Every once in a while an article, a talk, a debate etc. comes along which helps crystallise nagging concerns/thoughts that I haven’t been able to pin down. Well, this has happened recently upon reading the recent thought provoking IPPR article and listening to debate on “The happiness industry: How the government and big business sold us wellbeing”.

Based on Will Davies’ book of the same name IPPR curate a fascinating discussion between the author and a representative from NEF on the growing medicalisation and how our emotions, psychology have become monetised. We can now apparently measure our happiness and wellbeing! By offering strategies such as cognitive behavioural therapy (CBT), Mindfulness and the plethora of “self-help” techniques around we are now apparently far better equipped to take control and “heal thyself”.

As individuals we of course ideally need to be independent, healthy, fully-functioning beings. Yet a primary contention of Will Davies is that the focus on the individual focus for change somewhat negates the need for the populous to put pressure on or for organisations and political institutions themselves to make changes which address root causes and not simply focus on symptoms. To give this particular Wellbeing area justice take a look at the IPPR article with podcast or video.

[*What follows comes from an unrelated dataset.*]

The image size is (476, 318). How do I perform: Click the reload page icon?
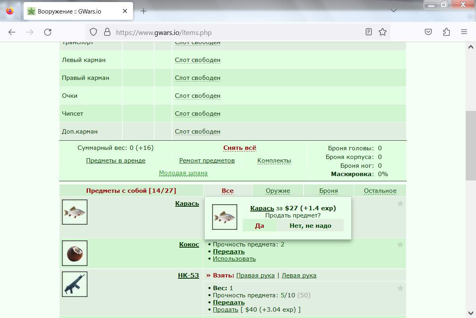pos(48,32)
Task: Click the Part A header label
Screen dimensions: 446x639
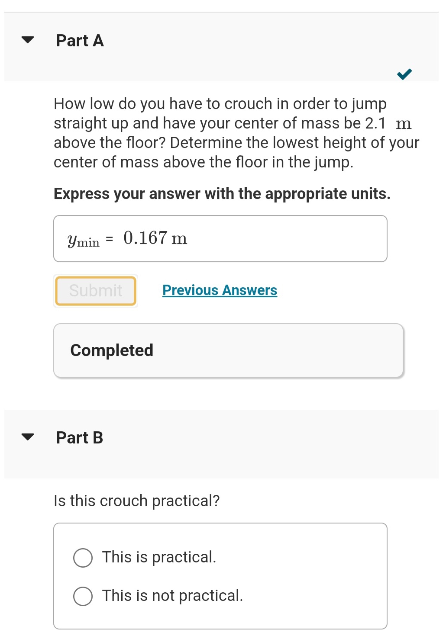Action: (x=79, y=41)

It set me thinking about other matters and work I’m either directly/indirectly affected by or involved in. Yes, in public service austerity and budget cuts remain all-pervasive, yet does this mean our models of transformation are going in the right direction or supported from the ‘correct’ perspective?

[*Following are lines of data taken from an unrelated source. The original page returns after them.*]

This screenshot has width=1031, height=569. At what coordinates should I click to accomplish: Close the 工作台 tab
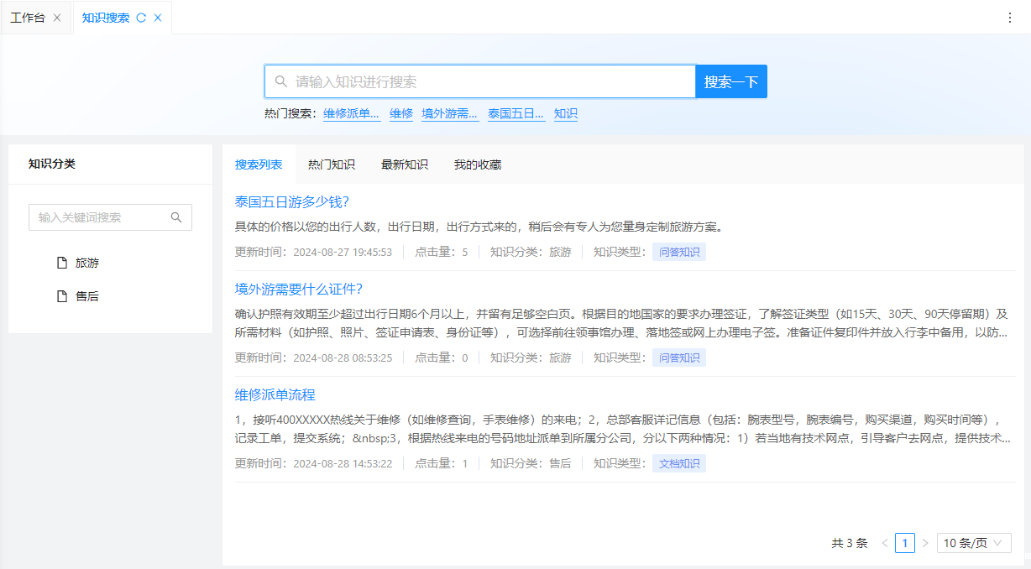click(57, 18)

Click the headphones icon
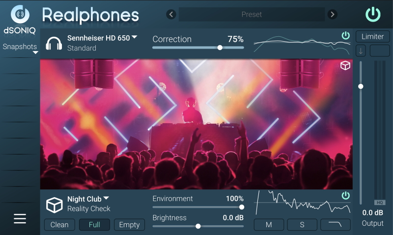[x=54, y=43]
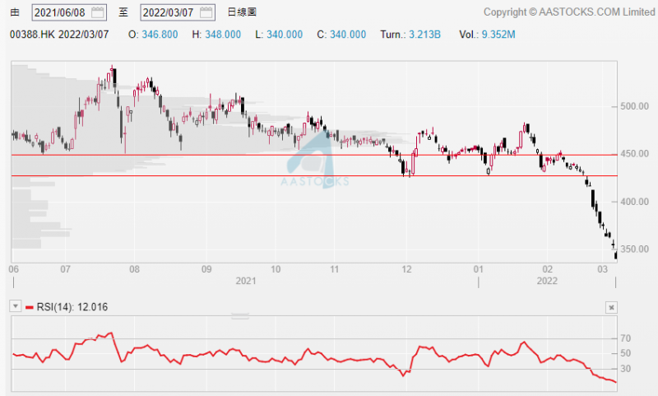Viewport: 658px width, 396px height.
Task: Open the start date calendar picker
Action: (98, 12)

We talk a lot about changing the relationship between citizen and state, partly to break the so-called “dependency-culture” and partly because we require greater collaboration to meet increasing community needs with diminishing resources. There is undoubtedly tremendous potential in areas such as collaborative consumption but unless public institutions take the lead we run the risk of leaving a space within which, what I term, a mythical “free market” will be filled by profiteering conglomerates.  Far from being anti-business, I’m more concerned how we as public bodies support communities to be engaged and involved on an equal footing. In order to achieve this structural barriers need to be tackled alongside empowerment strategies.  Ideas explored more fully in Chapter 4 of an insightful paper by NESTA.

A strange and possibly trite indirect link here – I’m hopefully about to move house and as you know the paperwork to be completed seems endless. Proof of ID etc. for a mortgage is essential yet all the necessary documentation is on line meaning all the cost of production and effort to coordinate is placed on us as customers. Now, anyone who knows me will testify my belief in the power of cyberspace to be a positive force for good, nonetheless my current experience got me thinking about the inexorable move to Digital by Default a bit more.

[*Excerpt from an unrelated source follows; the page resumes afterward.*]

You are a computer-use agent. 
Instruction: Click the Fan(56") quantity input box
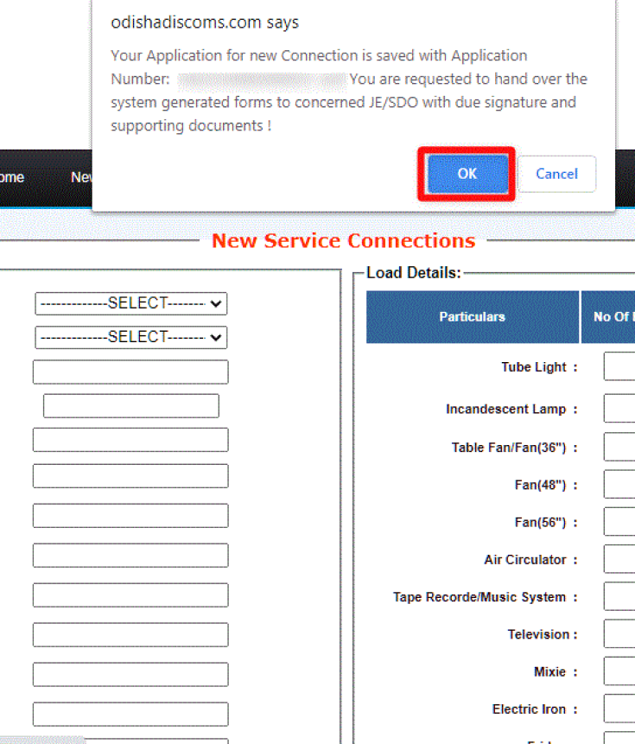pyautogui.click(x=619, y=522)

Certainly as a strategy it will save money for local councils and for many make services easier and more available. To me though we have to avoid a consumerist approach and as referenced in an article entitled: “The Role of The Individual in ‘Digital by Default’ Public Services” local government must, as the LGA have stated –

  • Put citizens at the forefront
  • Give citizens real reason to participate
  • Co-design services that are affordable, are built around needs and make a visible difference

Self-service either externally or internally in an organisation has to avoid issues such as disadvantaging the ‘user’ in respect of overly shifting the burden costs and compromising service standards and the like.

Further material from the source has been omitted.